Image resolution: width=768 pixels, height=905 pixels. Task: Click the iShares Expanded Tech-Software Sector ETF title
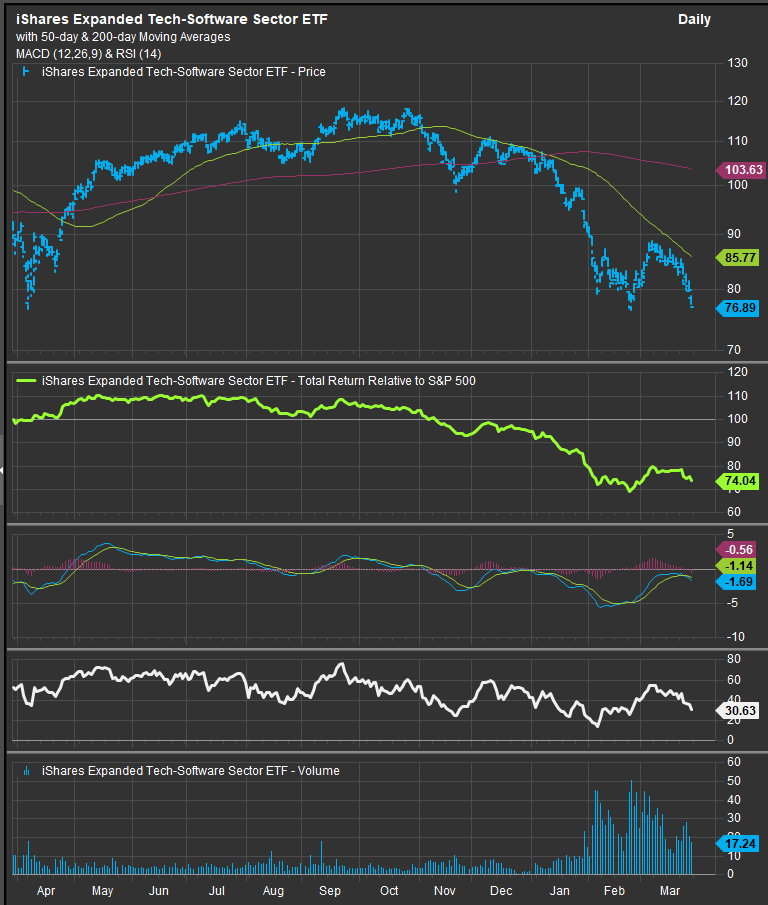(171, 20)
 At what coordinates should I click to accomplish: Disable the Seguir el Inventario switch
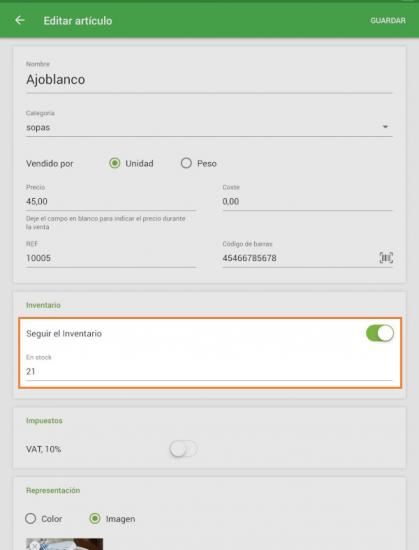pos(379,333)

▬▬▬▬▬▬▬▬▬▬

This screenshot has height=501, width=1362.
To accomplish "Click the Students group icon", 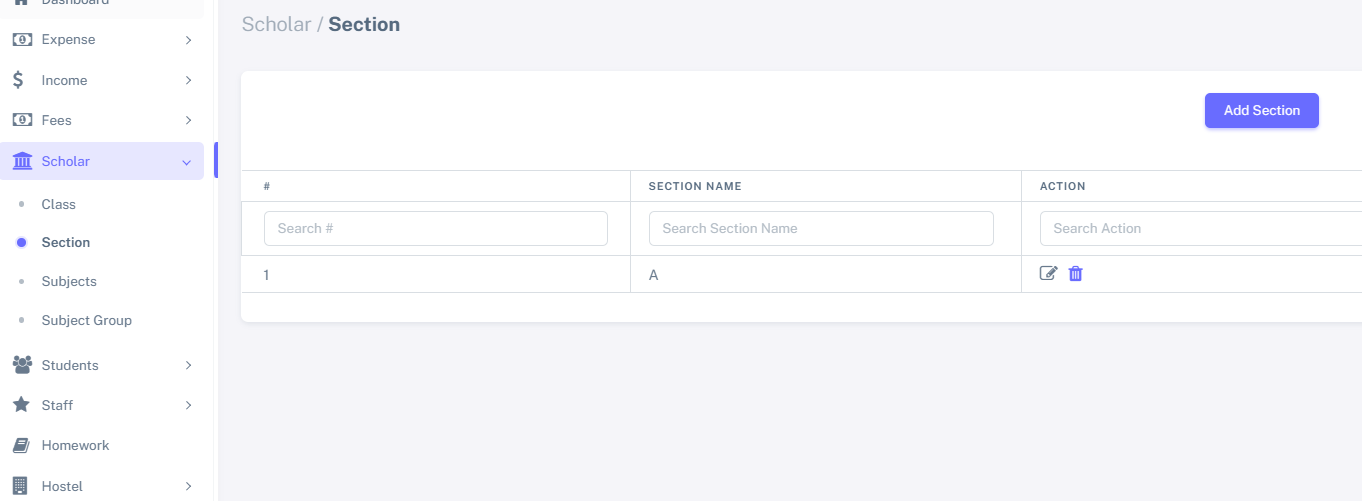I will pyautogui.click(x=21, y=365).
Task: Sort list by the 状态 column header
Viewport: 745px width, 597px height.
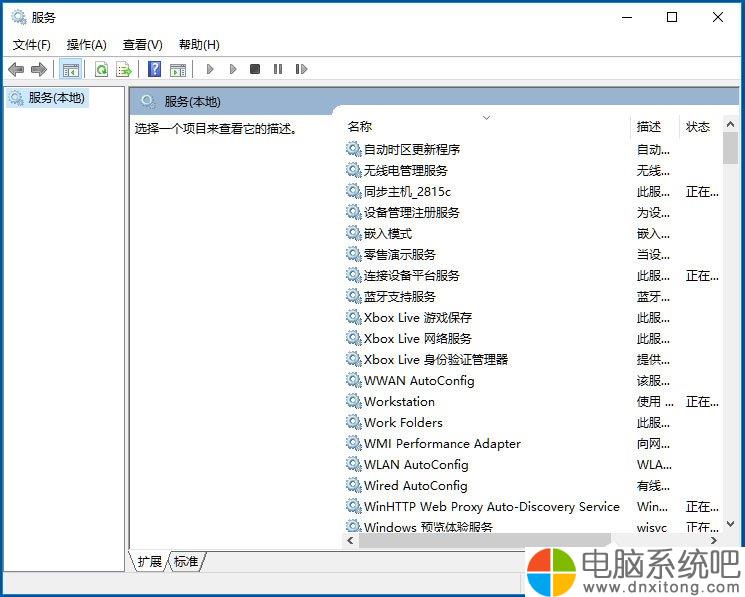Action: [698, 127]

▬▬▬▬▬▬▬▬▬▬

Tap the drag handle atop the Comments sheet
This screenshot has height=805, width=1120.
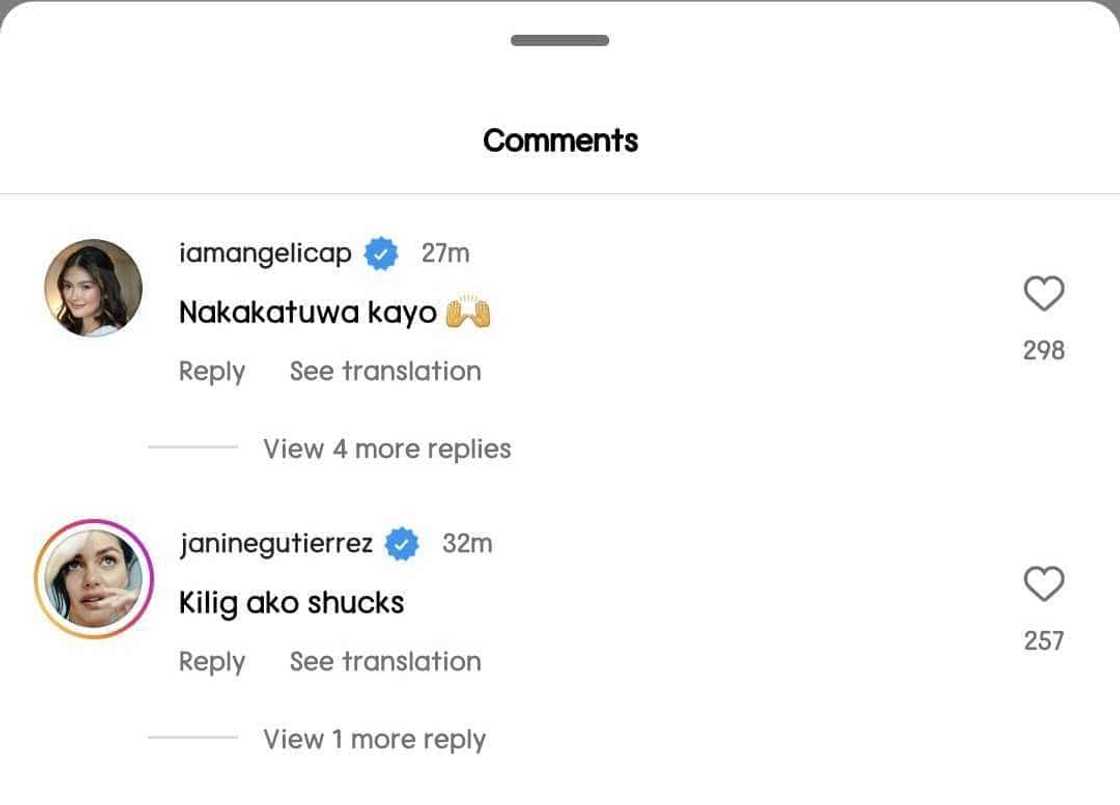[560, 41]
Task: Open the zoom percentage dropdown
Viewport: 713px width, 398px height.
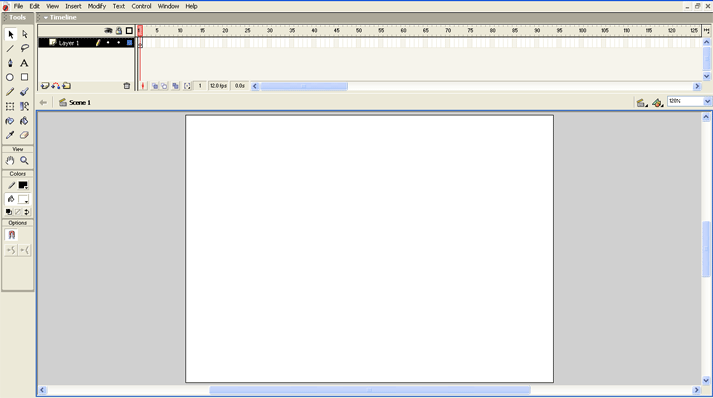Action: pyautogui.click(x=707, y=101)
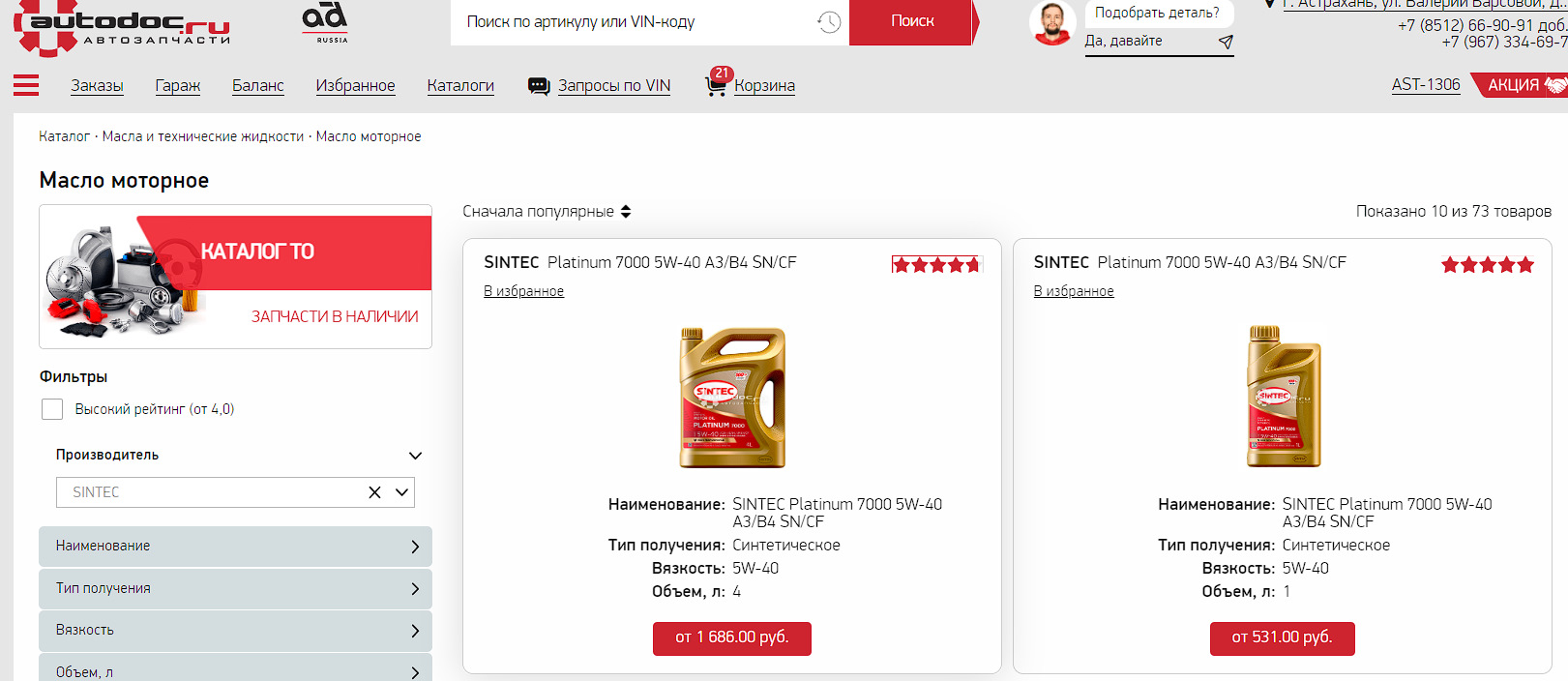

▬▬▬▬▬▬▬▬▬▬

**EXERCISE:**
Reproduce the items verbatim from the line containing "Task: Sort list by the 状态 column header" through the line containing "Action: [698, 127]", both lines included, and omit the pictures from your output.

**EXERCISE RESULT:**
Task: Sort list by the 状态 column header
Viewport: 745px width, 597px height.
Action: [698, 127]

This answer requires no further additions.